Interdependence of activation at rhaSR by cyclic AMP receptor protein, the RNA polymerase alpha subunit C-terminal domain, and rhaR

Abstract

The Escherichia coli rhaSR operon encodes two AraC family transcription activators, RhaS and RhaR, and is activated by RhaR in the presence of L-rhamnose. beta-Galactosidase assays of various rhaS-lacZ promoter fusions combined with mobility shift assays indicated that a cyclic AMP receptor protein (CRP) site located at -111.5 is also required for full activation of rhaSR expression. To address the mechanisms of activation by CRP and the RNA polymerase alpha-subunit C-terminal domain (alpha-CTD) at rhaSR, we tested the effects of alanine substitutions in CRP activating regions 1 and 2, overexpression of a truncated version of alpha (alpha-Delta235), and alanine substitutions throughout alpha-CTD. We found that DNA-contacting residues in alpha-CTD are required for full activation, and for simplicity, we discuss alpha-CTD as a third activator of rhaSR. CRP and RhaR could each partially activate transcription in the absence of the other two activators, and alpha-CTD was not capable of activation alone. In the case of CRP, this suggests that this activation involves neither an alpha-CTD interaction nor cooperative binding with RhaR, while in the case of RhaR, this suggests the likelihood of direct interactions with core RNA polymerase. We also found that CRP, RhaR, and alpha-CTD each have synergistic effects on activation by the others, suggesting direct or indirect interactions among all three.
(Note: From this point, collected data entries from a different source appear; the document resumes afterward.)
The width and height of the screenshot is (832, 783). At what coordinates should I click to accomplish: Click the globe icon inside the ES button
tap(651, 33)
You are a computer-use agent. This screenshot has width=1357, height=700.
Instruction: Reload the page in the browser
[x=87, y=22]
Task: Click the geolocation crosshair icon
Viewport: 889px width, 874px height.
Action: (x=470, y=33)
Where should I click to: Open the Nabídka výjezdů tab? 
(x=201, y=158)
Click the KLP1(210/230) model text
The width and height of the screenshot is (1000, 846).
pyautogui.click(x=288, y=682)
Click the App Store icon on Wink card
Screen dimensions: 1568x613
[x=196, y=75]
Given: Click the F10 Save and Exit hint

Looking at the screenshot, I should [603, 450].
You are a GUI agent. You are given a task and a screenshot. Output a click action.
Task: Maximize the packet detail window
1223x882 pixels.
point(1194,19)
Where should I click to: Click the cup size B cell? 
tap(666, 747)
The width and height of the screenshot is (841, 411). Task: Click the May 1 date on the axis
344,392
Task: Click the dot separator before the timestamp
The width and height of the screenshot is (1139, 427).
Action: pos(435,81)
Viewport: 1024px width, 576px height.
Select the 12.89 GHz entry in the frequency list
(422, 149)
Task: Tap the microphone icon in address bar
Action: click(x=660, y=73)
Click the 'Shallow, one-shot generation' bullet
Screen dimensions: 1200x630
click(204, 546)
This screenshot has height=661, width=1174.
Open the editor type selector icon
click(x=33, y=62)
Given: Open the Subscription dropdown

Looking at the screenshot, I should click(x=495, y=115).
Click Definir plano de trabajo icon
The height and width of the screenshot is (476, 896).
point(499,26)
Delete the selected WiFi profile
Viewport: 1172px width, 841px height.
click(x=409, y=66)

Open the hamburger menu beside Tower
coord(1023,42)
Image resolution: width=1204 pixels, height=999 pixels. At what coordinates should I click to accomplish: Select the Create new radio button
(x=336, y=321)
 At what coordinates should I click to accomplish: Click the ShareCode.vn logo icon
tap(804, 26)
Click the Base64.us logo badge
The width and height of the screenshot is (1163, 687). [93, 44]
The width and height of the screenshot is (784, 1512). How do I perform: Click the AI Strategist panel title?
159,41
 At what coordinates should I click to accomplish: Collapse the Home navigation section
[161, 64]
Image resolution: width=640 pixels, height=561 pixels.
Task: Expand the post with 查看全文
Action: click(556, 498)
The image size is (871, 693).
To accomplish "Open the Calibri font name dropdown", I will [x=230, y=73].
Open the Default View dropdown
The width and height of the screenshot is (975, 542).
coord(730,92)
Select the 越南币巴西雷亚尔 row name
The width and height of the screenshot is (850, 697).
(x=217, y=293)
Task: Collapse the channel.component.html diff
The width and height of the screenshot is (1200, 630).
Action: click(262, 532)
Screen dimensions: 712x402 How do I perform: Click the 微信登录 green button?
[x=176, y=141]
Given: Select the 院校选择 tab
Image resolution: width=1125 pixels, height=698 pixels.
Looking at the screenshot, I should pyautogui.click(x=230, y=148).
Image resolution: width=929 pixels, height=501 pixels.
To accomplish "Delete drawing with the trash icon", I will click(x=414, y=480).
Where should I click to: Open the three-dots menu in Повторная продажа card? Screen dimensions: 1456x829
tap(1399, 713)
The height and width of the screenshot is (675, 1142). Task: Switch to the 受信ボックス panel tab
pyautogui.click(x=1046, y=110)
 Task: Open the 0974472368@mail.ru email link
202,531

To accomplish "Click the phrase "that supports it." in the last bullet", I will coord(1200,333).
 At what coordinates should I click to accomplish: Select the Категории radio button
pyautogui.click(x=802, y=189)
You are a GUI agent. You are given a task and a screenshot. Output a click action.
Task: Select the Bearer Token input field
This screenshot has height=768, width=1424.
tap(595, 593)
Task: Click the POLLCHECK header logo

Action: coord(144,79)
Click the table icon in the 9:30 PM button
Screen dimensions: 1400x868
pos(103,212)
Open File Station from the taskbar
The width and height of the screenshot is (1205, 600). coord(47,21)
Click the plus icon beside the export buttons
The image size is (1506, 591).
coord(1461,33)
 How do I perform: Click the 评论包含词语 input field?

We have some evidence that the alpha-CTD-CRP and alpha-CTD-RhaR interactions might be direct. The magnitude of the synergistic effects was usually greater with just two activators than with all three, suggesting possible redundancies in the mechanisms of activation by CRP, alpha-CTD, and RhaR.

FIG. 1

rhaSR-rhaBAD intergenic region. (A) Schematic representation of the rhaSR-rhaBAD intergenic region. The relative positions of the two RNA polymerases and the activator proteins RhaS, CRP, and RhaR are shown, as are the locations of the three putative CRP binding sites identified in this work. The activators and sites shown above the line all are located on one face of the DNA, and the activators and sites shown below the line are located on the opposite face. (B) The DNA sequence between the rhaBAD and rhaSR transcription start sites. The positions of the RhaS and RhaR binding sites are shown by everted arrows, and the positions of the CRP binding sites are shown as inverted arrows. The −10 and −35 hexamers of the two promoters are marked. Deletion endpoints (marked Δ), binding sites, and distances relative to the rhaBAD promoter are shown above the line, and deletion endpoints, binding sites, and distances relative to the rhaSR promoter are shown below the line. (C) Comparison of the putative CRP binding sites within the rhaSR-rhaBAD intergenic region and the CRP consensus binding site sequence. Nucleotides highlighted in gray match the consensus sequence.

FIG. 2

DNA mobility shift assays of CRP binding to sites 1, 2, 3, and 4. The fragment containing CRP site 1⁺ was PCR amplified using primers 742 and 744. The upstream primer 896 was used to generate fragments with sites 2⁺3⁺4⁺ and site 2⁺, with primers 1170 and 2165 used as downstream primers, respectively. Primers 742 and 896 were ³²P labeled. The major band in the second lane in each set is at the position of the wells. Approximately 1 ng of ³²P-labeled DNA fragment was added to each reaction mixture. The approximate CRP concentrations per reaction were the following: for the first lane in each set, F, none; for the second lane in each set, 8.4 μM CRP; for the third lane in each set, 2.1 μM CRP; and for the fourth lane in each set, 0.21 μM CRP.

FIG. 3

Effects of α-CTD alanine substitution mutants on rhaSR activation. Expression was measured from Φ(rhaS-lacZ)Δ216 (SME1074) cells carrying wild-type (w.t.) rpoA on a plasmid or a plasmid encoding α with a single alanine substitution at each position in α-CTD. Cells were grown in MOPS growth media containing glycerol, l-rhamnose, and 125 μg of ampicillin/ml. Values are the average of at least three independent assays and are shown as a percentage of the average expression from cells carrying wild-type rpoA on a plasmid. Analysis of variance was used to determine which alanine substitution mutants had significantly lower levels of expression compared to the wild type, which are indicated by an asterisk above the bar. β-Gal Act., β-galactosidase activity.

FIG. 4

Space-filling model of the predicted α-CTD structure, with residues that were defective at rhaSR highlighted. The model is based on the atomic coordinates of Jeon et al. (15). Colored residues are those identified as important at the Φ(rhaS-lacZ)Δ216 promoter fusion. Pink residues are those that may be involved in interaction with DNA, and green residues are those that have some other role, possibly protein-protein interactions. Residue numbers for some of the important residues are shown. The two models are related to one another by a 90° rotation on the vertical axis.